Season recap: Ian Evans
Pete Lancetta remembers the look on Ian Evans' face well.
The longtime Hammonton (N.J.) High football coach had guided his team to the South Jersey Group 3 championship game against Timber Creek, and Evans -- a Maryland commitment and the Blue Devils’ star defensive end -- appeared as if he would only accept one result for his squad.
“When they had the ball and cut it close, he sort of just took over with his pass rushing,” Lancetta said. “I think he showed why he’s a big-time player at that moment. And we needed him. They were closing the gap and then he had a big sack. I just happened to focus on him at that moment in time. It looked like he didn’t want to lose. He wanted that Group 3 title. He looked like he was on a mission.”
Evans accomplished that mission, leading Hammonton to a 23-17 win for the state championship. He finished his senior season with 52 tackles, 17 sacks, seven quarterback hurries and two forced fumbles, while also catching 17 passes for 360 yards and three touchdowns from the tight end position. For Evans’ efforts, the Philadelphia Inquirer named him its Defensive Player of the Year.
“I just finished up my 21st year as head coach at Hammonton, and he is without question the biggest big-time player we’ve had, however you want to phrase it,” Lancetta said. “He’s 6-3, 235 pounds and runs like a running back. So that’s why he had all the interest he did. He just made his decision to go to Maryland in the spring of his junior year. He had a lot of other offers and interest. He went there on his own and visited. [Maryland running backs coach John] Donovan did a great job recruiting him and that’s why he verbally committed so early.”
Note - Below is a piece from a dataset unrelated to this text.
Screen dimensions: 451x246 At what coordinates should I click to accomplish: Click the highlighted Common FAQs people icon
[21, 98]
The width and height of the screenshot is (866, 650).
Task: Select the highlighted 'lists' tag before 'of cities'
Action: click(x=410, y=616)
Evans, who also punted for the Blue Devils, especially impressed Lancetta with his blocking throughout the season. A number of programs even recruited him primarily as a tight end. There’s no question, however, that the Maryland staff has big plans for Evans on the defensive side of the ball.
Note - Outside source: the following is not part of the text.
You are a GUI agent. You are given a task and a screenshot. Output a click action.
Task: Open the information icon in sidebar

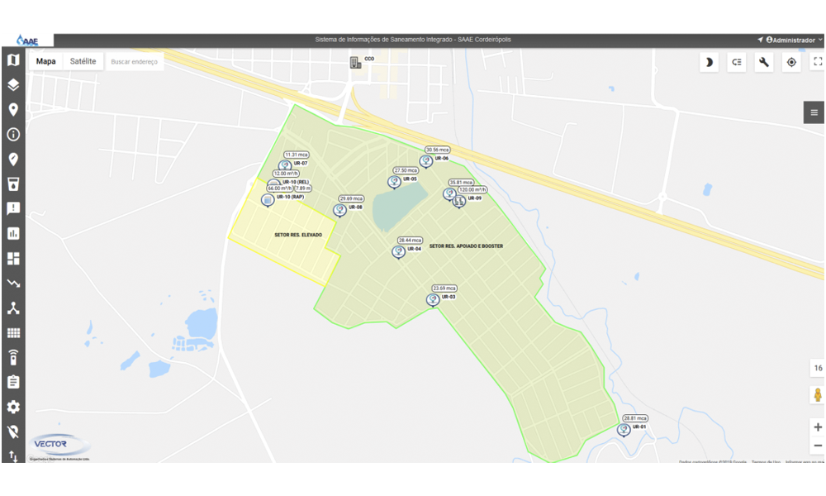[x=13, y=134]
“I think they believe that he can stand up,” Lancetta said, “which is what he did for us the majority of the time at Hammonton. He played outside linebacker in a 3-4 scheme and he can certainly rush the passer and drop off. He’s certainly athletic enough to do that. I think the coaches think he can do it. He’s got a big frame and can put more weight on. But they can also put him down on the edge rushing from the defensive end spot.”
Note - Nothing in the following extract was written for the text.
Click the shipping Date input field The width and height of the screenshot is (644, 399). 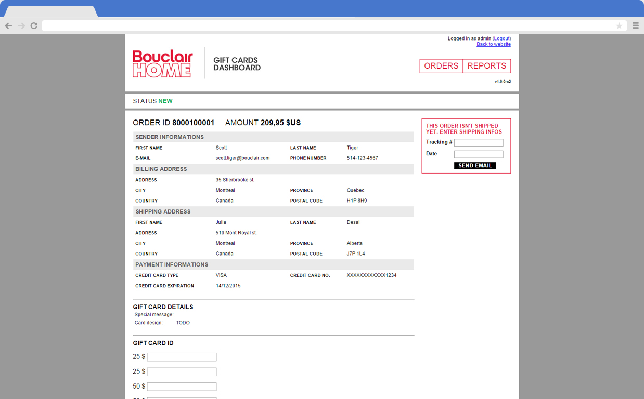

It took awhile for Evans to become completely enamored with football. He briefly quit the team before his junior season, according to the Inquirer. After his very brief hiatus, he returned to the Blue Devils with a greater passion for the game. The results speak for themselves.
“We always believed he had the physical ability,” Lancetta said. “But he just needed to straighten a couple things out. He has always been a great kid and very well behaved. I just don’t think he realized how good he could be. … He’s just somebody who needed to get confidence in himself. He needed to be a little more cocky, if that makes sense. I think that’s what he needed -- to just believe that he was as good as we thought he could be. Once he started to believe, that was it.”